Eumaeus - 'Ulysses' - James Joyce

12am - 1am
'The Shelter'
Bloom - Ulysses
Stephen - Telemachus / Eumaeus
Skin the Goat - Eumaeus
-- Nerves

After Bloom has pulled Stephen from a street fight they're heading
for the cabman's shelter for a beverage. The shelter is mostly occupied
by sailors, telling their 'sailor stories'. Eventually, Bloom invites
Stephen to his house for a supper. Stephen accepts and they head for
Bloom's house.
Homeric Parallels can be found in the language used in this chapter:
false tales, concealment, avoidment and deception.
Odysseus, disguised as a beggar, meets his most loyal servant Eumaeus
and tells his false tales as a sailor. He only reveals his true identy
when he's assured of his son's and servant's loyalty.
Stephen rejects most of Bloom's remarks, from socialism to the reality
of soul.


Eumaeus is Odysseus' swineherd. When Odysseus finally ends his long journey upon returning from the island of the Phaiakians (or Phaeacians) he and Athena decide that it would be best if Odysseus went disguised as a beggar into his own palace. The fisrt encounter he has with a member of his household is with Eumaeus. During Odysseus' twenty-year absence , his son, Telemachus has grown from a boy into a man and has essentially adopted Eumaeus as a father. Though he is initally introduced as a swineherd we learn that his history is much more complex than that.

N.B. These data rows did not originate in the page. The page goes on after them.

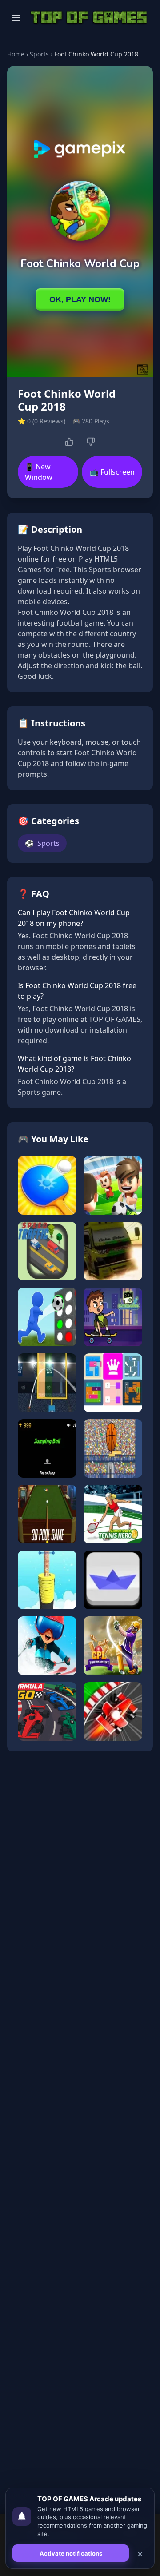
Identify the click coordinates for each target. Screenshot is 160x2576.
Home (15, 54)
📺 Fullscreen (112, 472)
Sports (39, 54)
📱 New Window (38, 472)
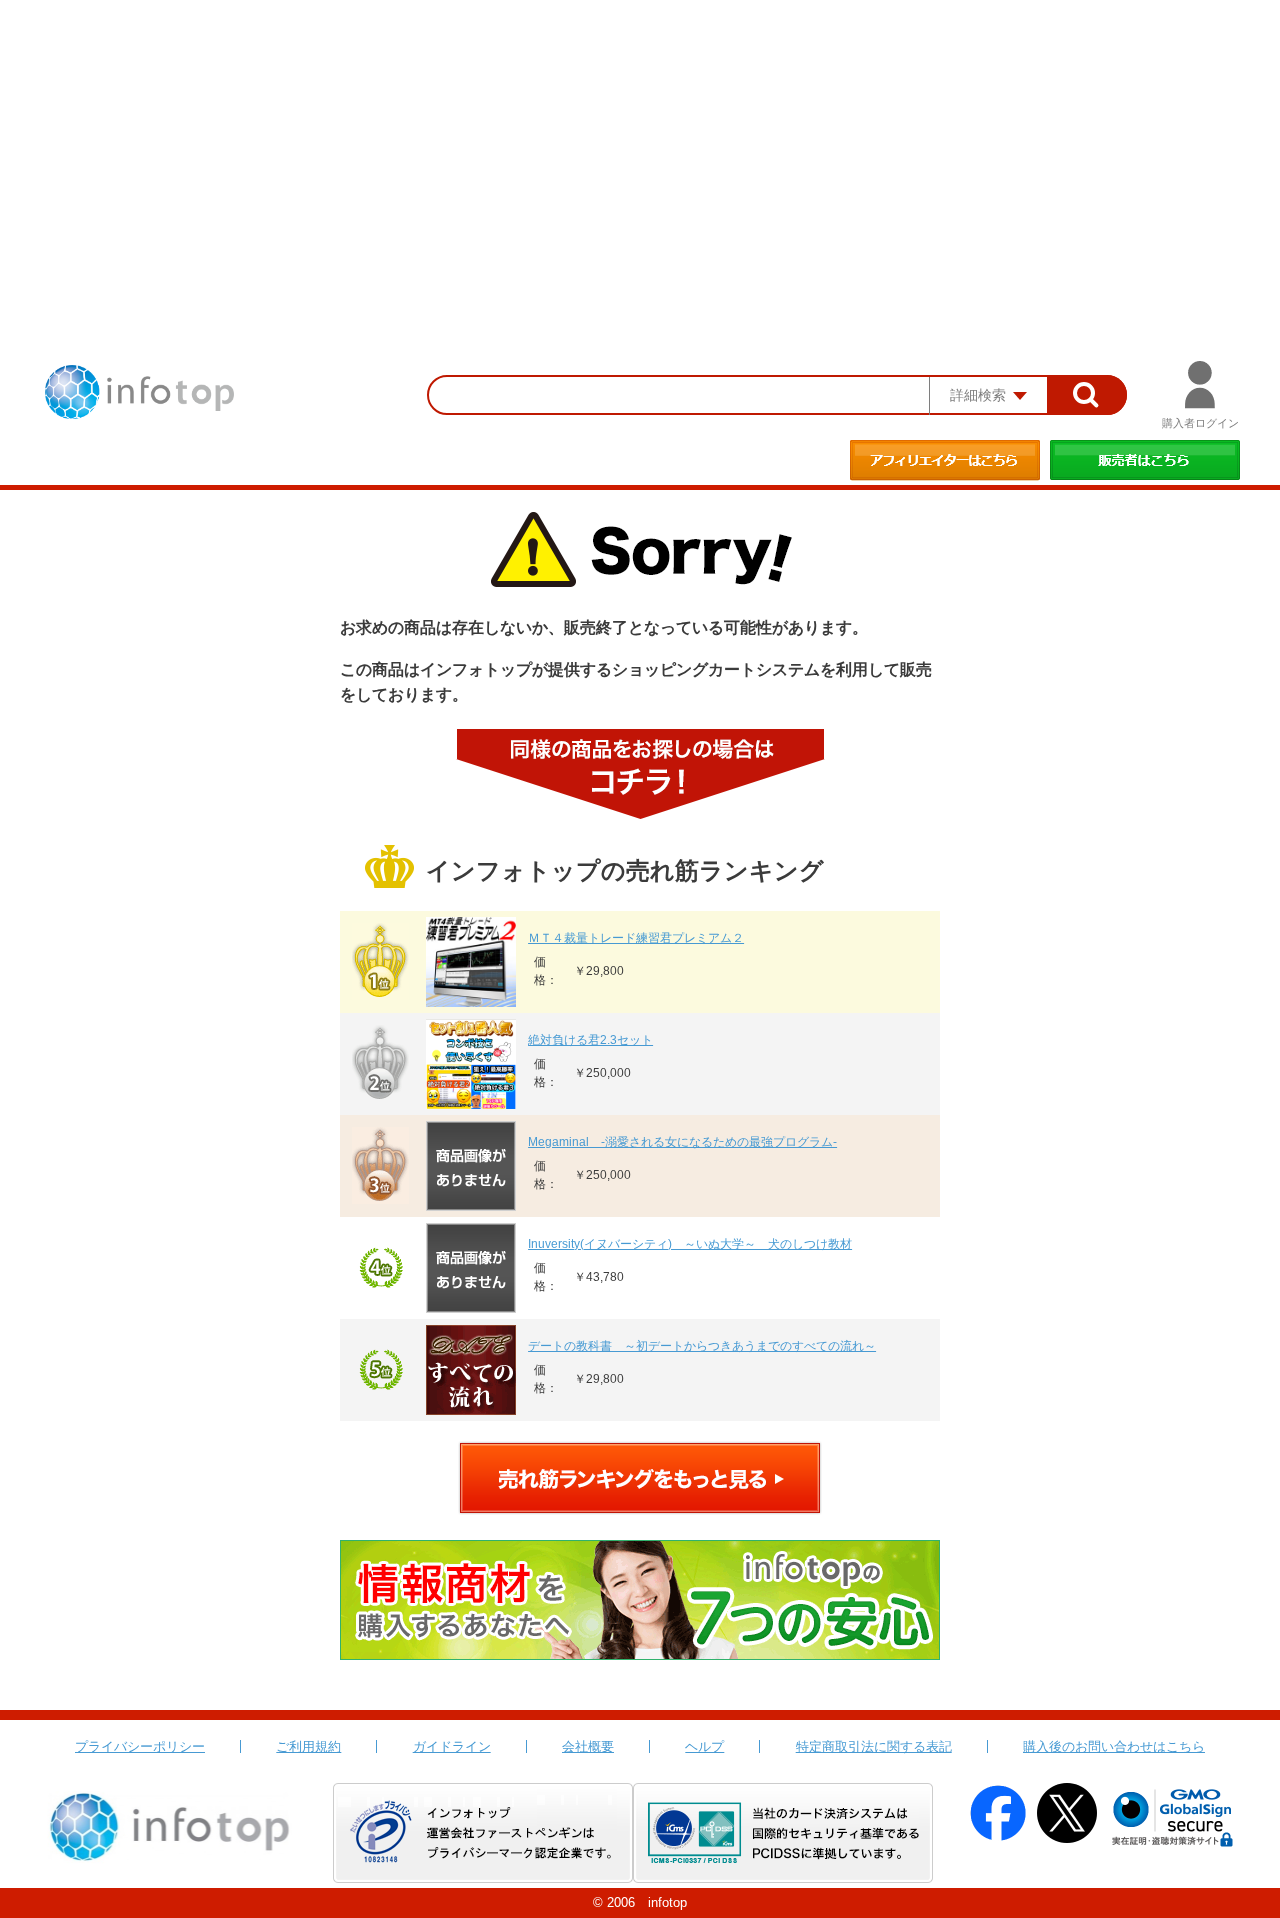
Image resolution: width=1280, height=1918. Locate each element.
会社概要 (588, 1746)
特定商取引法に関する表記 (874, 1746)
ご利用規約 (308, 1746)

In fact, Eumaeus claims to have been the son of the king Ctesius, from the island of Syra. He was kidnapped by the Phoenecians and eventually brought to Ithaka and sold. Since then he has been relegated to the pigs by Penelope and has lived out his life as a faithful servant of the household, even during Odysseus' brief jaunt around the nether regions. This faithfulness is proven when, just before he's about to kill the suitors, Odysseus asks Eumaeus the swineherd and Philoetius the stockman if - hypotetically (since they have not yet seen through the disguise) - they would help Odysseus in killing the suitors if he were to return. Both servants prove faithful and eventually give Odysseus a helping hand in the slaughter of the suitors.

Lastly, it is interesting to note that Eumaeus is the only character in the poem who is addressed directly by the narrator. On multiple occasions the poem reads, "To this you answered, O swineherd Eumaeus," and then continues with the quotation. This suggests that Eumaeus is much more than a simple narrative device for the transition between "Odyssey" and "Homecoming," but this analysis is better suited to a critical essay on the poem.